Photograph of John Sloan as Twillbe, 1894. John Sloan Manuscript Collection, Helen Farr Sloan Library & Archives, Delaware Art Museum.
We also have a copy of the novel Billtry, which is what I find the most exciting as the cover design itself is a parody of the original 1895 design for Trilby attributed to artist Margaret Armstrong. The Armstrong cover features references to the plot of the novel, including a book and quill, an artist’s palette, and a winged heart caught in a spider’s web, meant to symbolize Svengali’s ensnaring of Trilby and her inability to escape him. The parody cover, rendered by an unknown artist, looks very similar at first glance. Upon closer inspection, however, we see that an accordion and jug of wine have replaced the book and quill (a nod to Billtry’s ability to play the accordion with his feet), a pig with wings has replaced the palette (a reference to the phrase “when pigs fly,” meaning something that is impossible), and a pair of large feet have replaced the heart.

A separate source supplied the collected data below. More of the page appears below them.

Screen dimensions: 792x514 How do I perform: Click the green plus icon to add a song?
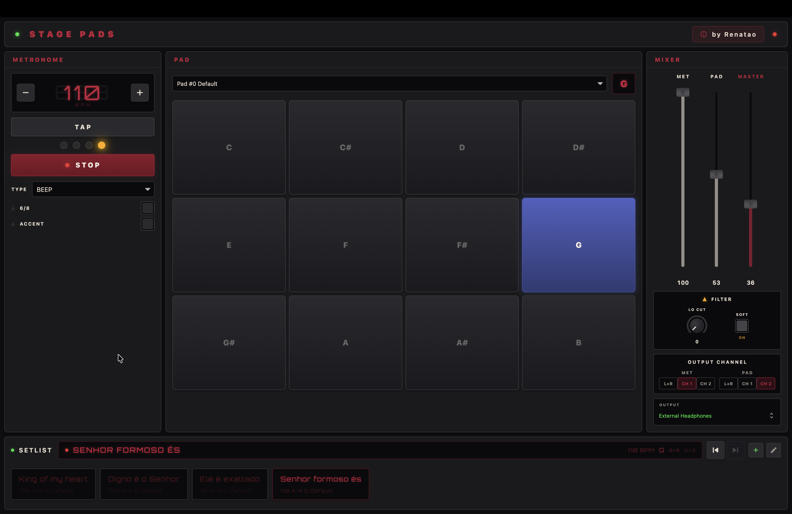[x=756, y=450]
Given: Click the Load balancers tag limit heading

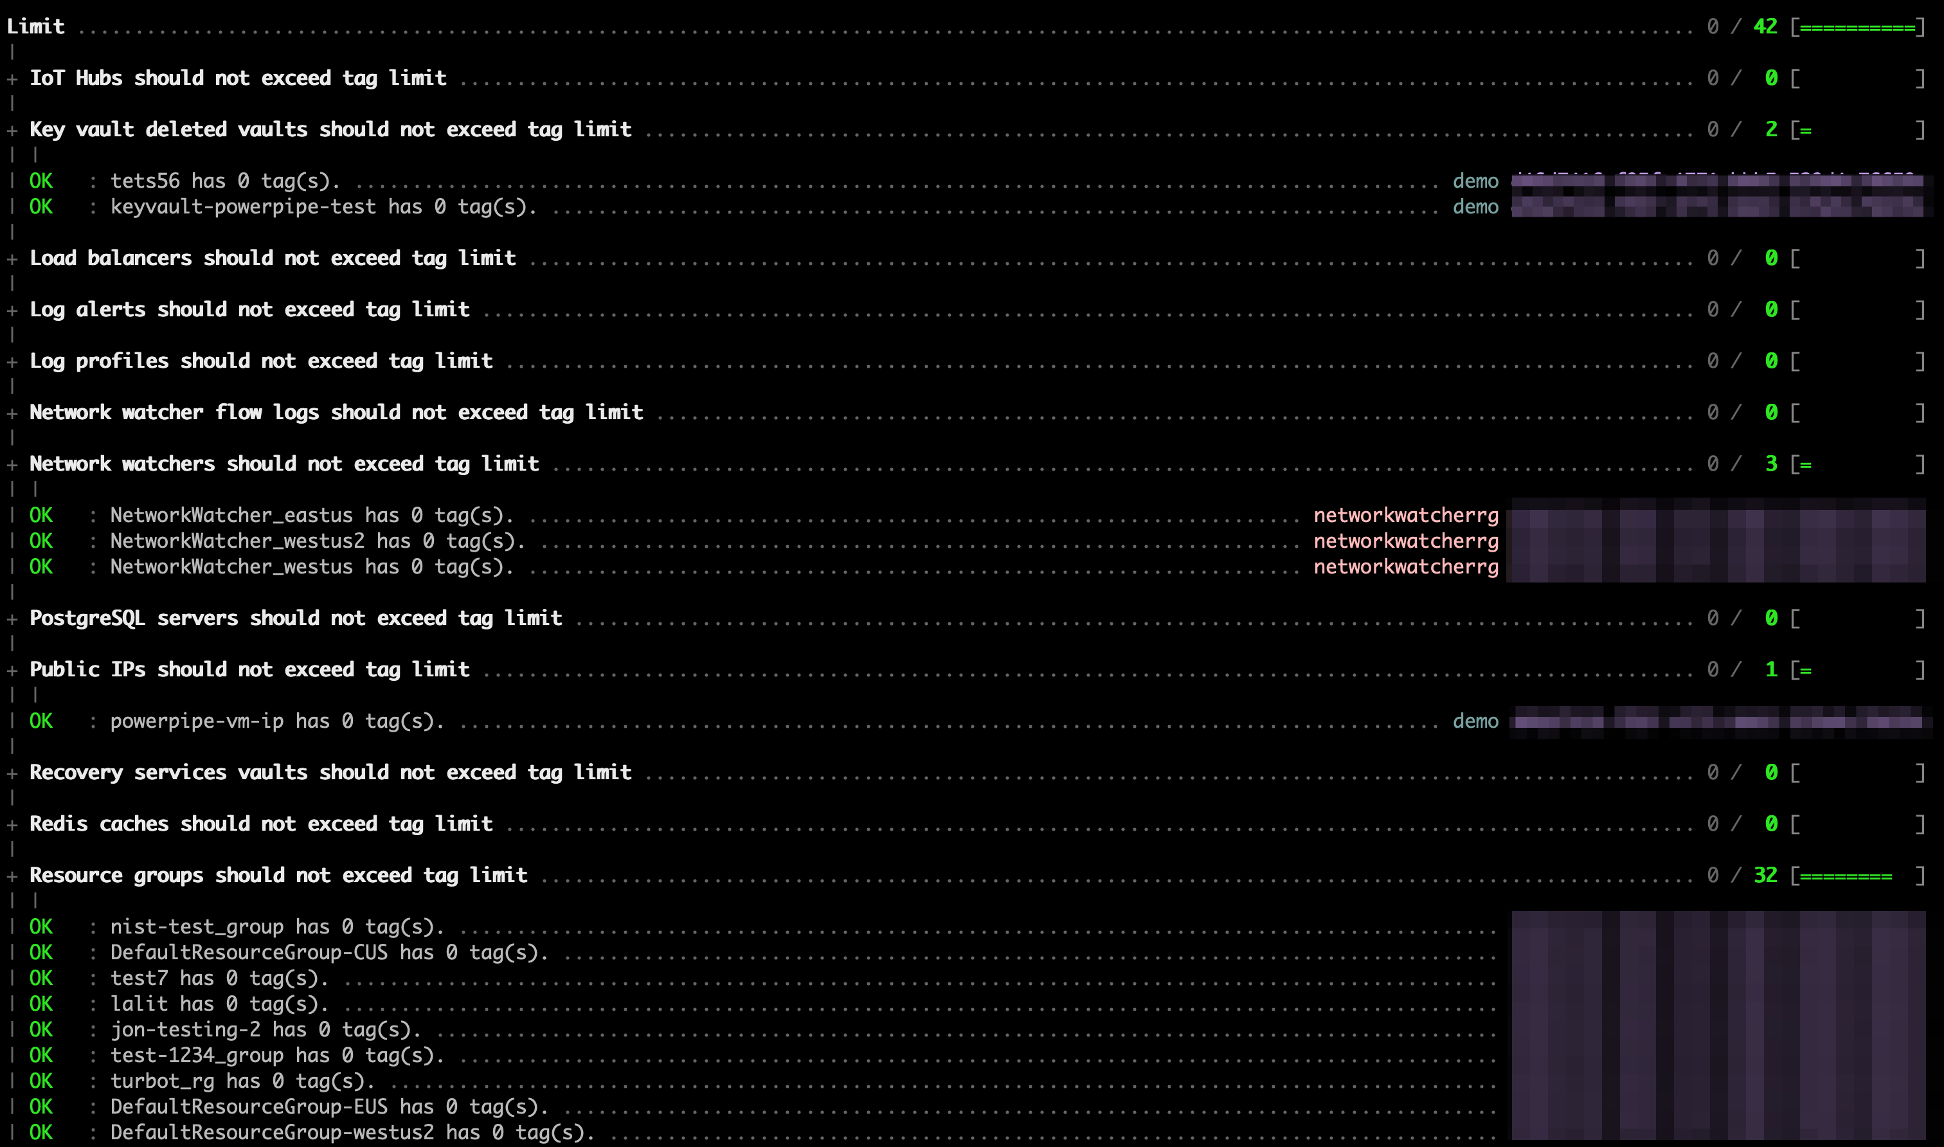Looking at the screenshot, I should point(272,258).
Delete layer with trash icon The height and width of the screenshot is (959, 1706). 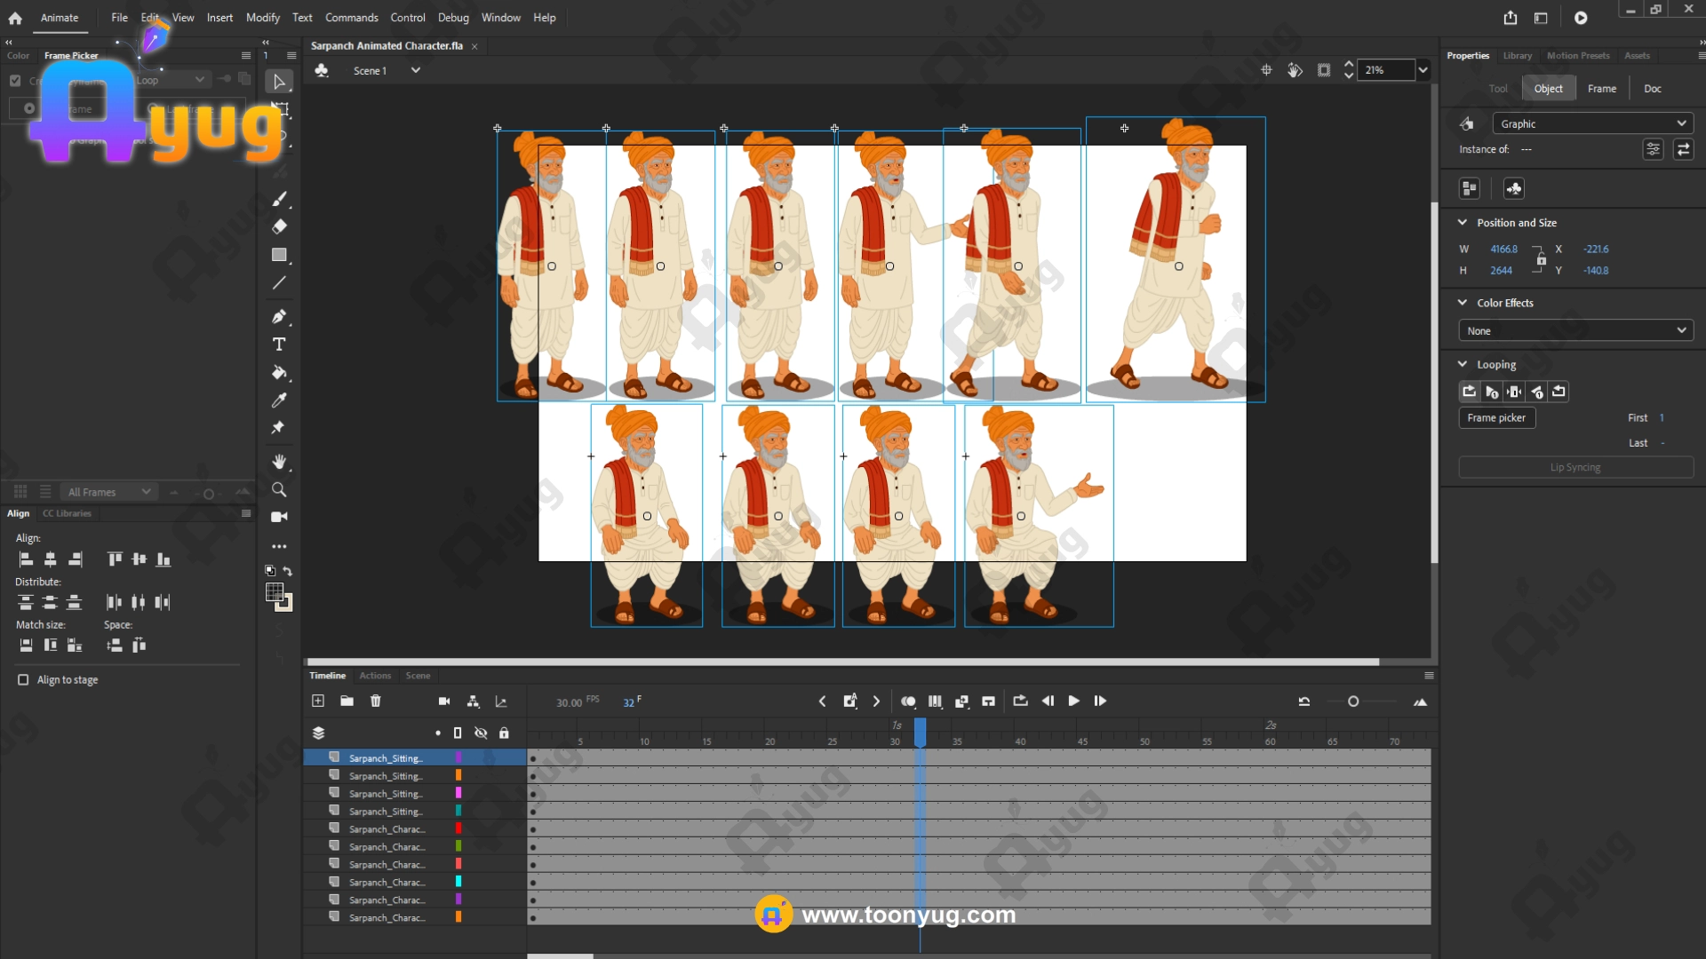pos(376,701)
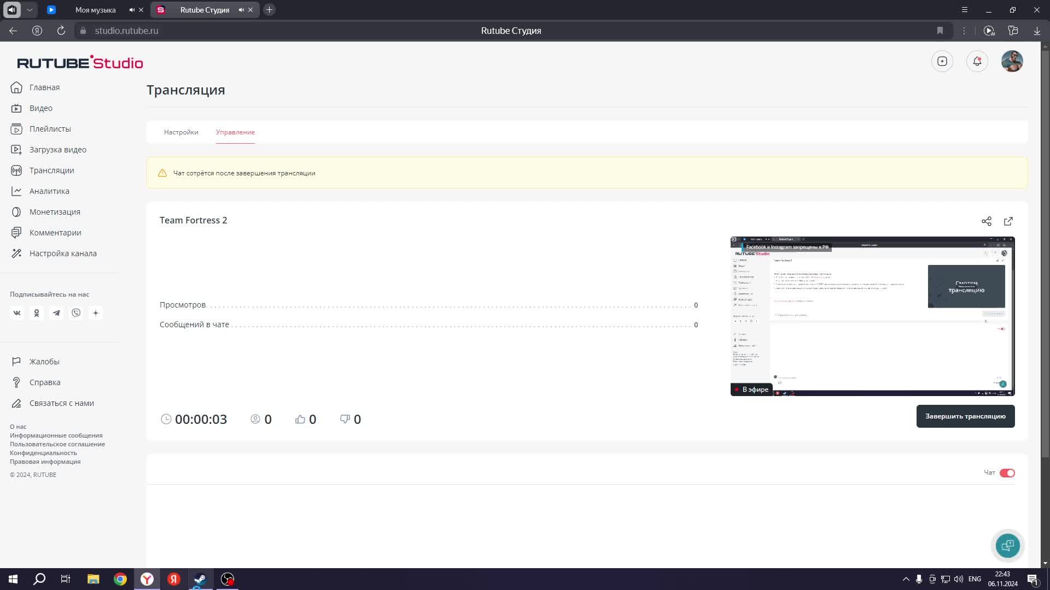Toggle the Чат switch off
Viewport: 1050px width, 590px height.
(1007, 473)
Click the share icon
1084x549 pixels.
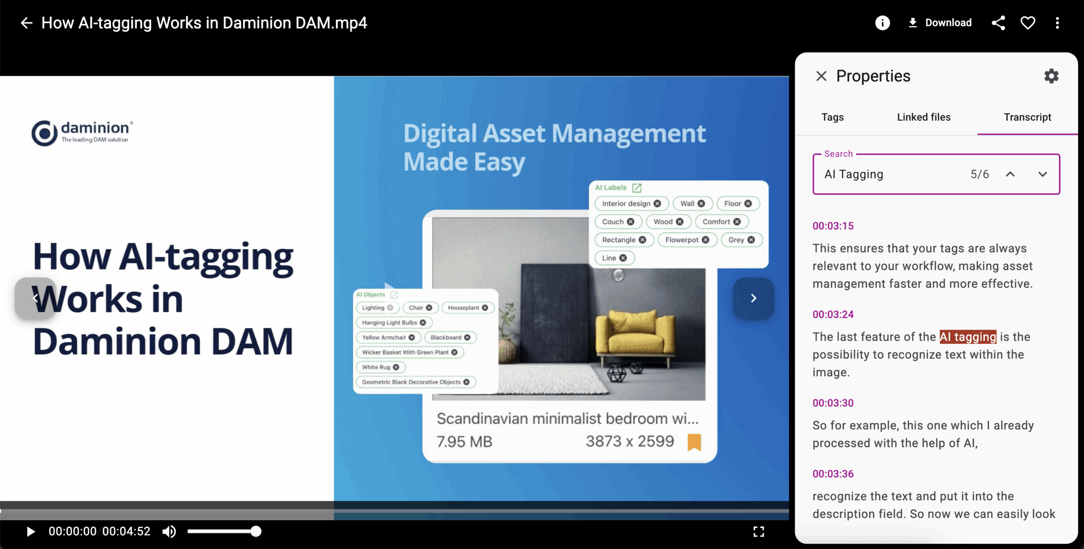pyautogui.click(x=998, y=23)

Left: Trilby, by George du Maurier (New York: Harper & Brothers, 1895). M. G. Sawyer Collection of Decorative Bindings, Helen Farr Sloan Library & Archives, Delaware Art Museum. Right: Billtry, by Mary Kyle Dallas (New York: The Merriam Company, 1895). Carol Jording Rare Book Acquisition Fund, Helen Farr Sloan Library & Archives, Delaware Art Museum.
Though Trilby brought du Maurier fame and fortune, it also brought him an untimely death; some of his final words were reportedly, “Its popularity has killed me at last.” He died in October 1896, at the height of the Trilby boom and just after completing his last novel, The Martian, which began its first installment in Harper’s that very month. In a tribute to him, Willa Cather wryly noted that “Du Maurier certainly did his duty by his American publishers. They made a fortune on Trilby, and now to effectually advertise his new book he conveniently dies.” Trilby’s popularity waned significantly after du Maurier’s death, and most twenty-first-century readers have never even heard of it, though its influence on popular culture is still apparent today: it is often cited as the inspiration for Gaston Leroux’s 1910 novel Le Fantôme de l’Opéra (The Phantom of the Opera), and the term Svengali is still used to describe a person who manipulates and controls with evil intent.
A virtual exhibition, featuring more Trilby-inspired items from the Museum’s collections, may be found on the DelArt website, and several items are on view through November in the cases outside the Library on the lower level of the Museum.